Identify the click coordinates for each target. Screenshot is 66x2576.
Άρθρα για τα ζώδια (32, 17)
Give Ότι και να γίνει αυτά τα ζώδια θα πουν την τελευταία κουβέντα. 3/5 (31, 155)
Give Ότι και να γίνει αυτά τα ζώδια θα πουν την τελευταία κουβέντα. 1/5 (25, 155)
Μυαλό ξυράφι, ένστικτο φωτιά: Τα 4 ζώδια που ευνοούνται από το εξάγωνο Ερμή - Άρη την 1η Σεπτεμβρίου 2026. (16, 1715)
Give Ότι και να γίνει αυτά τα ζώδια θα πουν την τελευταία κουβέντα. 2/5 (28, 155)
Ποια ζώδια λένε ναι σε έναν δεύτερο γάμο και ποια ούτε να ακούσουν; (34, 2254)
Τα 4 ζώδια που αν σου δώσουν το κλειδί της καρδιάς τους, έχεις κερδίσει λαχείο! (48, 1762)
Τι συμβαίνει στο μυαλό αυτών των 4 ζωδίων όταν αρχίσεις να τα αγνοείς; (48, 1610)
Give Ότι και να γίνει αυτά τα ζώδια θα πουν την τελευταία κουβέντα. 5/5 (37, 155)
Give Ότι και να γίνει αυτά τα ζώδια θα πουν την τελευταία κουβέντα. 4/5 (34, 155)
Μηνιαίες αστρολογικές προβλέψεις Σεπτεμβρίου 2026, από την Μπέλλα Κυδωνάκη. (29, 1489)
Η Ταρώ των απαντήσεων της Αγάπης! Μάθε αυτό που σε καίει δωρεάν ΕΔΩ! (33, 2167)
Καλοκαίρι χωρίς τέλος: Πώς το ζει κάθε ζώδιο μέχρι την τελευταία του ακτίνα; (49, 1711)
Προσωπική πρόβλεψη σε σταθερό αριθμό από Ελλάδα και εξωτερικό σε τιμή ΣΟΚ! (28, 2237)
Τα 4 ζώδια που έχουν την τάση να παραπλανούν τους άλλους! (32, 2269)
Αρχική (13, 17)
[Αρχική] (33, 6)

=====

◆ What you are asked to do:
A faithful transcription of all the material is what this exercise calls for.

◆ Response to this exercise:
Identify the click coordinates for each target. Screenshot is 66x2576.
Άρθρα για τα ζώδια (32, 17)
Give Ότι και να γίνει αυτά τα ζώδια θα πουν την τελευταία κουβέντα. 3/5 (31, 155)
Give Ότι και να γίνει αυτά τα ζώδια θα πουν την τελευταία κουβέντα. 1/5 (25, 155)
Μυαλό ξυράφι, ένστικτο φωτιά: Τα 4 ζώδια που ευνοούνται από το εξάγωνο Ερμή - Άρη την 1η Σεπτεμβρίου 2026. (16, 1715)
Give Ότι και να γίνει αυτά τα ζώδια θα πουν την τελευταία κουβέντα. 2/5 (28, 155)
Ποια ζώδια λένε ναι σε έναν δεύτερο γάμο και ποια ούτε να ακούσουν; (34, 2254)
Τα 4 ζώδια που αν σου δώσουν το κλειδί της καρδιάς τους, έχεις κερδίσει λαχείο! (48, 1762)
Τι συμβαίνει στο μυαλό αυτών των 4 ζωδίων όταν αρχίσεις να τα αγνοείς; (48, 1610)
Give Ότι και να γίνει αυτά τα ζώδια θα πουν την τελευταία κουβέντα. 5/5 (37, 155)
Give Ότι και να γίνει αυτά τα ζώδια θα πουν την τελευταία κουβέντα. 4/5 (34, 155)
Μηνιαίες αστρολογικές προβλέψεις Σεπτεμβρίου 2026, από την Μπέλλα Κυδωνάκη. (29, 1489)
Η Ταρώ των απαντήσεων της Αγάπης! Μάθε αυτό που σε καίει δωρεάν ΕΔΩ! (33, 2167)
Καλοκαίρι χωρίς τέλος: Πώς το ζει κάθε ζώδιο μέχρι την τελευταία του ακτίνα; (49, 1711)
Προσωπική πρόβλεψη σε σταθερό αριθμό από Ελλάδα και εξωτερικό σε τιμή ΣΟΚ! (28, 2237)
Τα 4 ζώδια που έχουν την τάση να παραπλανούν τους άλλους! (32, 2269)
Αρχική (13, 17)
[Αρχική] (33, 6)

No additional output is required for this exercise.